* [Work to complete] Exactness is required throughout. Return every record once more.

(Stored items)
-- Opening Marker --

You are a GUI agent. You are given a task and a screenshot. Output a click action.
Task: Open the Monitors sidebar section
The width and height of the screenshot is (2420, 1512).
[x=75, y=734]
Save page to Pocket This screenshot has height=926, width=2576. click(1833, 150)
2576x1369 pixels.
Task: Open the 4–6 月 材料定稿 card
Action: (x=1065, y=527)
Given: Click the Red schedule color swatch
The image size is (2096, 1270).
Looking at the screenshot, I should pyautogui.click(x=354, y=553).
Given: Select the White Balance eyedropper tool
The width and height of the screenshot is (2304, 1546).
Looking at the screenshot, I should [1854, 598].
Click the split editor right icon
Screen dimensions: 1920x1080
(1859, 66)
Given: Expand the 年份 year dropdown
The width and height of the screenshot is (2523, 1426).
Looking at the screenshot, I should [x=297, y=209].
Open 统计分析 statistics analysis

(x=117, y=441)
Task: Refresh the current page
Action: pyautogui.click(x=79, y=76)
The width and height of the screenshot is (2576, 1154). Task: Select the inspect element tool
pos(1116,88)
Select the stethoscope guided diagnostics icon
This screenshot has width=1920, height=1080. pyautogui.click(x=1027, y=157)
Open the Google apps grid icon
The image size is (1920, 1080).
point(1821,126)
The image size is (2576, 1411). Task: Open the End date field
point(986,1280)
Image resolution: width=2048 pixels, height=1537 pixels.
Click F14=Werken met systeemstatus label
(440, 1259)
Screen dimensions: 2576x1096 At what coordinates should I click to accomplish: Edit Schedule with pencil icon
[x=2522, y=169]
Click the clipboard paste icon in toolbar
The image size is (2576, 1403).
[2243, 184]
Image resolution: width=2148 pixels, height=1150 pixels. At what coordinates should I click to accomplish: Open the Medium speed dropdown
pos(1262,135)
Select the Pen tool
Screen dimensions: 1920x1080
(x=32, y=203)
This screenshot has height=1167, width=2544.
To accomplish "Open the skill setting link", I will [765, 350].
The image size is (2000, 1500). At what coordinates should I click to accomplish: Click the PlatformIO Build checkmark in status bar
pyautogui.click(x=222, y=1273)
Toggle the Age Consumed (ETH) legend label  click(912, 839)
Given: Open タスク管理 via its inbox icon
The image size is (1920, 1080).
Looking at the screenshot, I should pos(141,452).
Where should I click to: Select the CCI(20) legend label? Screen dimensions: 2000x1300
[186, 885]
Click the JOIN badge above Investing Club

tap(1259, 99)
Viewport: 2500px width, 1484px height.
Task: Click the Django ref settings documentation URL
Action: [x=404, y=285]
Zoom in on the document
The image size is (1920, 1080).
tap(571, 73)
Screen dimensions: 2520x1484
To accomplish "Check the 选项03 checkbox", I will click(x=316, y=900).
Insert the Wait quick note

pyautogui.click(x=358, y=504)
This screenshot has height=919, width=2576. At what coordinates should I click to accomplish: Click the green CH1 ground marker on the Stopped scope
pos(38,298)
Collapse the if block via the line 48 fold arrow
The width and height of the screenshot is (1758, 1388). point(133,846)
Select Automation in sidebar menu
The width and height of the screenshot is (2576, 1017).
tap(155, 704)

-- Closing Marker --

* [Task output]
You are a GUI agent. You are given a task and a screenshot. Output a click action.
Task: Open the Monitors sidebar section
The width and height of the screenshot is (2420, 1512).
[x=75, y=734]
Save page to Pocket This screenshot has height=926, width=2576. click(1833, 150)
2576x1369 pixels.
Task: Open the 4–6 月 材料定稿 card
Action: (x=1065, y=527)
Given: Click the Red schedule color swatch
The image size is (2096, 1270).
Looking at the screenshot, I should pyautogui.click(x=354, y=553).
Given: Select the White Balance eyedropper tool
The width and height of the screenshot is (2304, 1546).
Looking at the screenshot, I should [1854, 598].
Click the split editor right icon
Screen dimensions: 1920x1080
(1859, 66)
Given: Expand the 年份 year dropdown
The width and height of the screenshot is (2523, 1426).
Looking at the screenshot, I should [x=297, y=209].
Open 统计分析 statistics analysis

(x=117, y=441)
Task: Refresh the current page
Action: pyautogui.click(x=79, y=76)
The width and height of the screenshot is (2576, 1154). Task: Select the inspect element tool
pos(1116,88)
Select the stethoscope guided diagnostics icon
This screenshot has width=1920, height=1080. pyautogui.click(x=1027, y=157)
Open the Google apps grid icon
The image size is (1920, 1080).
point(1821,126)
The image size is (2576, 1411). Task: Open the End date field
point(986,1280)
Image resolution: width=2048 pixels, height=1537 pixels.
Click F14=Werken met systeemstatus label
(440, 1259)
Screen dimensions: 2576x1096 At what coordinates should I click to accomplish: Edit Schedule with pencil icon
[x=2522, y=169]
Click the clipboard paste icon in toolbar
The image size is (2576, 1403).
[2243, 184]
Image resolution: width=2148 pixels, height=1150 pixels. At what coordinates should I click to accomplish: Open the Medium speed dropdown
pos(1262,135)
Select the Pen tool
Screen dimensions: 1920x1080
(x=32, y=203)
This screenshot has height=1167, width=2544.
To accomplish "Open the skill setting link", I will [765, 350].
The image size is (2000, 1500). At what coordinates should I click to accomplish: Click the PlatformIO Build checkmark in status bar
pyautogui.click(x=222, y=1273)
Toggle the Age Consumed (ETH) legend label  click(912, 839)
Given: Open タスク管理 via its inbox icon
The image size is (1920, 1080).
Looking at the screenshot, I should pos(141,452).
Where should I click to: Select the CCI(20) legend label? Screen dimensions: 2000x1300
[186, 885]
Click the JOIN badge above Investing Club

tap(1259, 99)
Viewport: 2500px width, 1484px height.
Task: Click the Django ref settings documentation URL
Action: [x=404, y=285]
Zoom in on the document
The image size is (1920, 1080).
tap(571, 73)
Screen dimensions: 2520x1484
To accomplish "Check the 选项03 checkbox", I will click(x=316, y=900).
Insert the Wait quick note

pyautogui.click(x=358, y=504)
This screenshot has height=919, width=2576. At what coordinates should I click to accomplish: Click the green CH1 ground marker on the Stopped scope
pos(38,298)
Collapse the if block via the line 48 fold arrow
The width and height of the screenshot is (1758, 1388). point(133,846)
Select Automation in sidebar menu
The width and height of the screenshot is (2576, 1017).
tap(155, 704)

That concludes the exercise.